GIVEN DATA:
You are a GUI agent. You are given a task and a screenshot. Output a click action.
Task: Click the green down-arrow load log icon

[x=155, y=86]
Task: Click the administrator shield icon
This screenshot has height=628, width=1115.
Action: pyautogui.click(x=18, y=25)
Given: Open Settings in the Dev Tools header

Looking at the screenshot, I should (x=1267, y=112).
--
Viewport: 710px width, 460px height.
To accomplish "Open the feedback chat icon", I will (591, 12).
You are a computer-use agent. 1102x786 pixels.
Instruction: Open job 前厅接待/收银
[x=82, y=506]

TO DO:
Find the word "agent" in the entries above, then copy each line that holds it.

FINISHED TASK:
You are a GUI agent. You are given a task and a screenshot. Output a click action.
You are a computer-use agent. 1102x786 pixels.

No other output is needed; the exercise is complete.